» **What you should do**:
In the passage on campus gun-rights speech, give the stretch from "A couple separate" through "mandated victim disarmament." again, switching "Pittsburgh" to "Philadelphia".

» **Passage for review**:

········

A couple separate recent incidents illustrate the fact that to the forcible citizen disarmament lobby, the Constitutionally guaranteed, fundamental human right of the individual to keep and bear arms is only one of the freedoms that must be suppressed. To such people, when faced with concerned citizens who dare to speak out against citizen disarmament, the only option is to go after their First Amendment rights, as well.

First, we have the Community College of Allegheny County (CCAC), a Pittsburgh area community college. Back in April, a student, Christine Brashier wanted to start a chapter of Students for Concealed Carry on Campus (SCCC). This group, as one may have guessed, advocates permitting defensive handgun carry on college campuses, thus ending the status, shared by nearly every institution of higher learning in the nation, of mandated victim disarmament.

Stunningly, she was told she could not form such a group at CACC.

A student who wants to form a gun-rights group at the Community College of Allegheny County (CCAC) has been threatened with disciplinary action for her efforts. Student Christine Brashier has turned to the Foundation for Individual Rights in Education (FIRE) for help after reporting that administrators banned her informational pamphlets, ordered her to destroy all copies of them, and told her that further "academic misconduct" would not be tolerated.

"CCAC has demonstrated a shocking lack of respect for the rights of free speech and free association," FIRE President Greg Lukianoff said. "Across the country, students are increasingly denied the First Amendment right to debate the Second Amendment. At CCAC, this censorship trend has reached a new low."

Fortunately, the Foundation for Individual Rights in Education (FIRE) took up Ms. Brashier's cause. No matter what one's position is on defensive handgun carry on college campuses, we should all agree that students must not be forbidden to debate the issue. Because of the attention brought by FIRE, to CCAC's free speech suppression, the school was recently forced to relent, and has rescinded the Orwellian policy it held this spring.

········

» **Given material**:

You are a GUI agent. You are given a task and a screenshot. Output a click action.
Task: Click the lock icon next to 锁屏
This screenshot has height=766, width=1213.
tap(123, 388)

········

» **Exercise response**:
A couple separate recent incidents illustrate the fact that to the forcible citizen disarmament lobby, the Constitutionally guaranteed, fundamental human right of the individual to keep and bear arms is only one of the freedoms that must be suppressed. To such people, when faced with concerned citizens who dare to speak out against citizen disarmament, the only option is to go after their First Amendment rights, as well.

First, we have the Community College of Allegheny County (CCAC), a Philadelphia area community college. Back in April, a student, Christine Brashier wanted to start a chapter of Students for Concealed Carry on Campus (SCCC). This group, as one may have guessed, advocates permitting defensive handgun carry on college campuses, thus ending the status, shared by nearly every institution of higher learning in the nation, of mandated victim disarmament.